RotarySelfAttention#

class torch_brain.nn.RotarySelfAttention(*, dim, heads=8, dim_head=64, dropout=0.0, rotate_value=False, use_xformers=True)[source]#

Bases: torch.nn.modules.module.Module

Self-attention layer with rotary positional embeddings.

This layer performs self-attention within a sequence, with rotary positional embeddings applied to the queries and keys (and optionally values). It first normalizes the input, projects it to query/key/value space, applies rotary embeddings and attention, then projects back to the original dimension.

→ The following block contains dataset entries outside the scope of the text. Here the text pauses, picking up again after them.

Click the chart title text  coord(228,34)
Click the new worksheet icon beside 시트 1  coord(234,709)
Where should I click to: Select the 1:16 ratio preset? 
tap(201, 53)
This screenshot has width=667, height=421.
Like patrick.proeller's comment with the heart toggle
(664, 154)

The layer provides two forward methods:

  • forward(): This is the default, and is used for sequences in a batch that are of the same length, or are padded to the same length. When padding is used, attention masks need to be provided.

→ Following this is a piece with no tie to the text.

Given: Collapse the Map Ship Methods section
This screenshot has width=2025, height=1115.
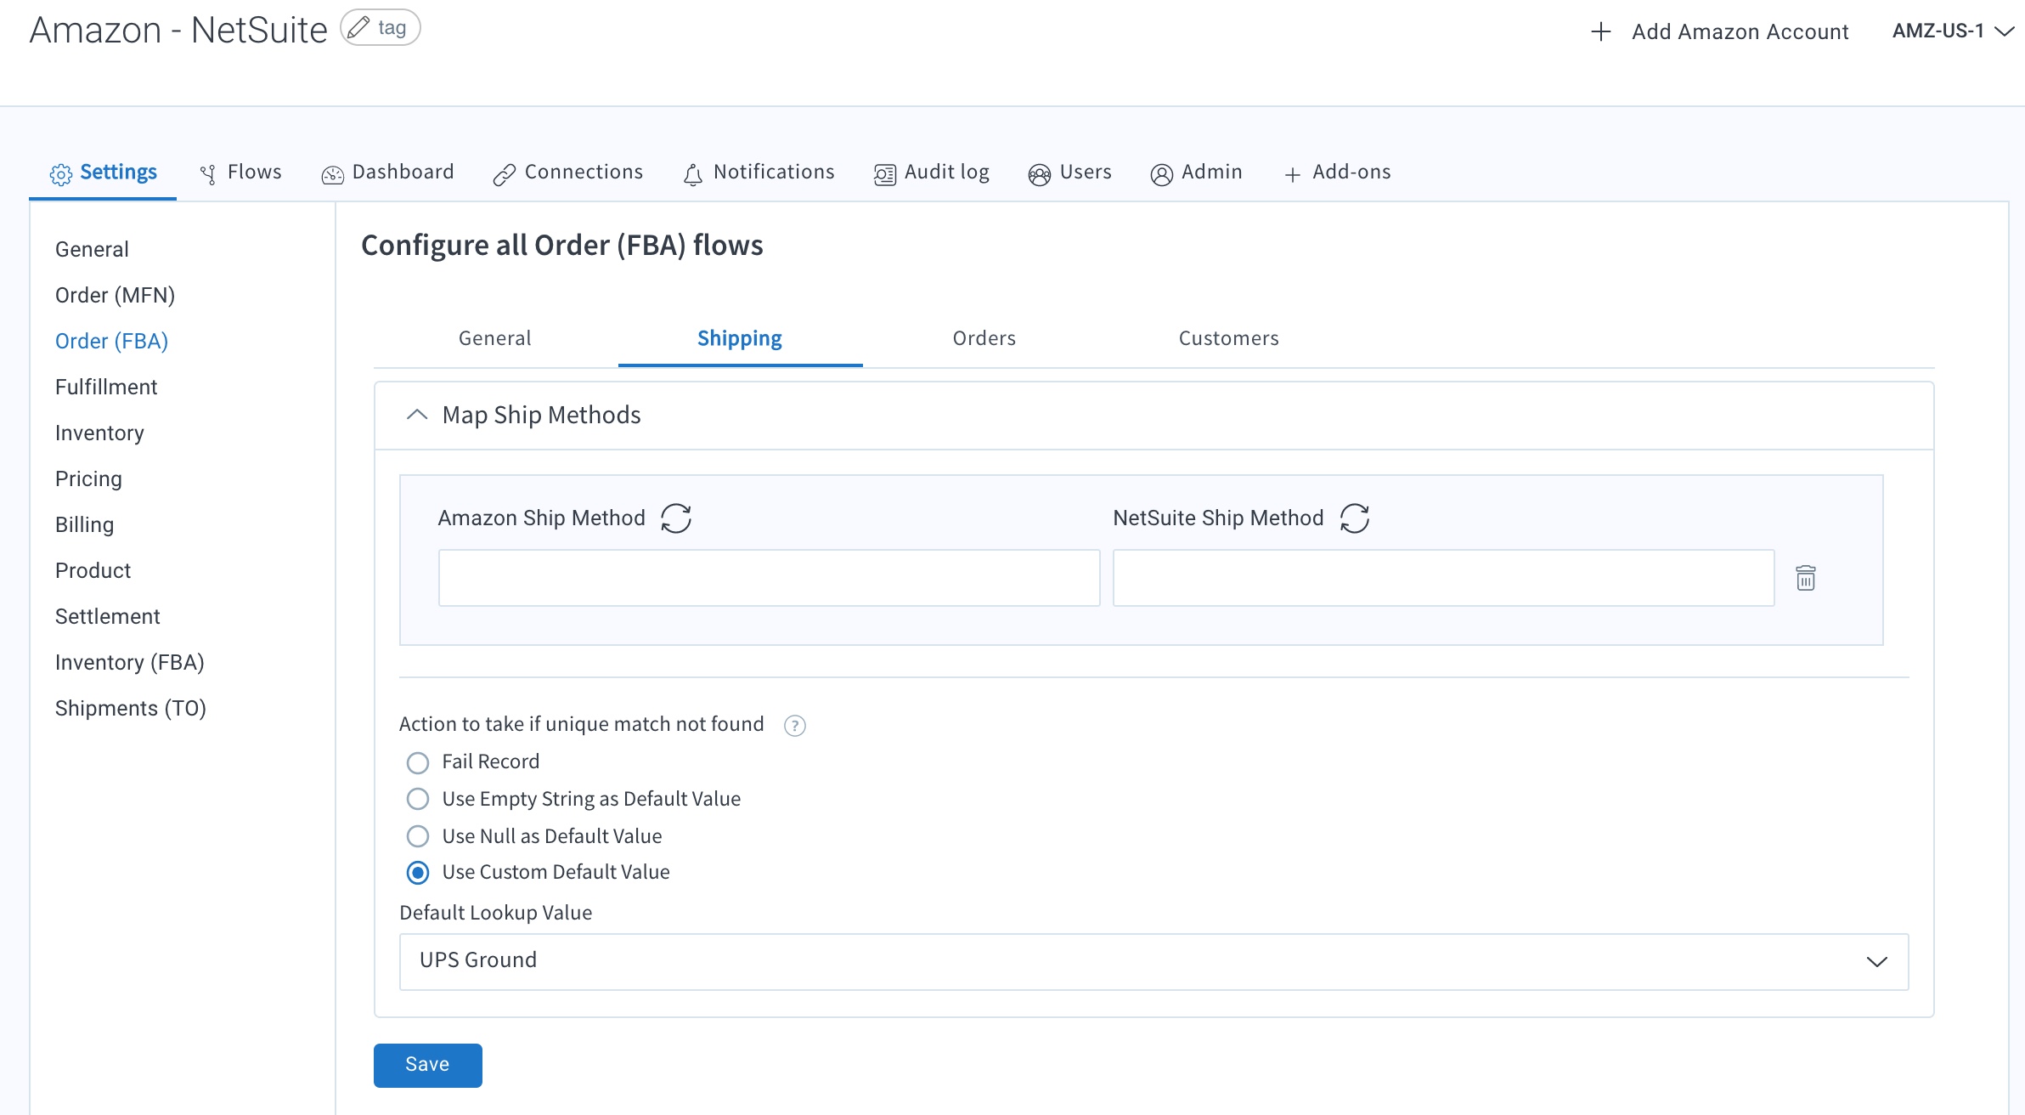Looking at the screenshot, I should (417, 415).
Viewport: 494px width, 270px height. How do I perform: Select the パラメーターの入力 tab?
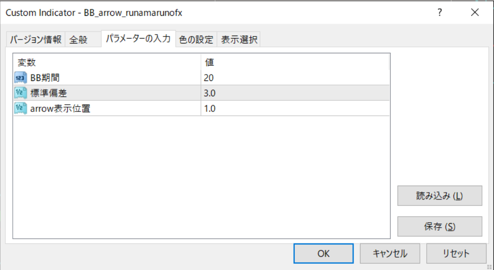(138, 39)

  • forward_varlen(): Uses sequence lengths instead of masks for sequences that are chained together in a single batch dimension. This can be more memory efficient since it avoids padding, but requires the sequences to be concatenated rather than stacked.

Parameters:
  • dim (int) – Dimension of input embeddings

  • heads (int) – Number of attention heads

  • dim_head (int) – Dimension of each attention head

  • dropout (float) – Dropout probability

  • rotate_value (bool) – Whether to apply rotary embeddings to values as well as queries/keys

  • use_xformers (bool) – Whether to use xformers for attention. Defaults to True.

forward(x, rotary_time_emb, x_mask=None)[source]#

Forward pass for fixed-length sequences.

Shape:
  • x: (B, N, D)

  • rotary_time_emb: (B, N, D_h)

  • x_mask: (B, N, N)

  • Output: (B, N, D)

where B is batch size, N is sequence length, D is input dimension, and D_h is head dimension.

forward_varlen(x, rotary_time_emb, x_seqlen)[source]#

Forward pass for variable-length sequences.

Shape:
  • x: (N_total, D)

  • rotary_time_emb: (N_total, D_h)

  • x_seqlen: (B,)

  • Output: (N_total, D)

where N_total is the total sequence length across the batch, B is batch size, D is input dimension, and D_h is head dimension.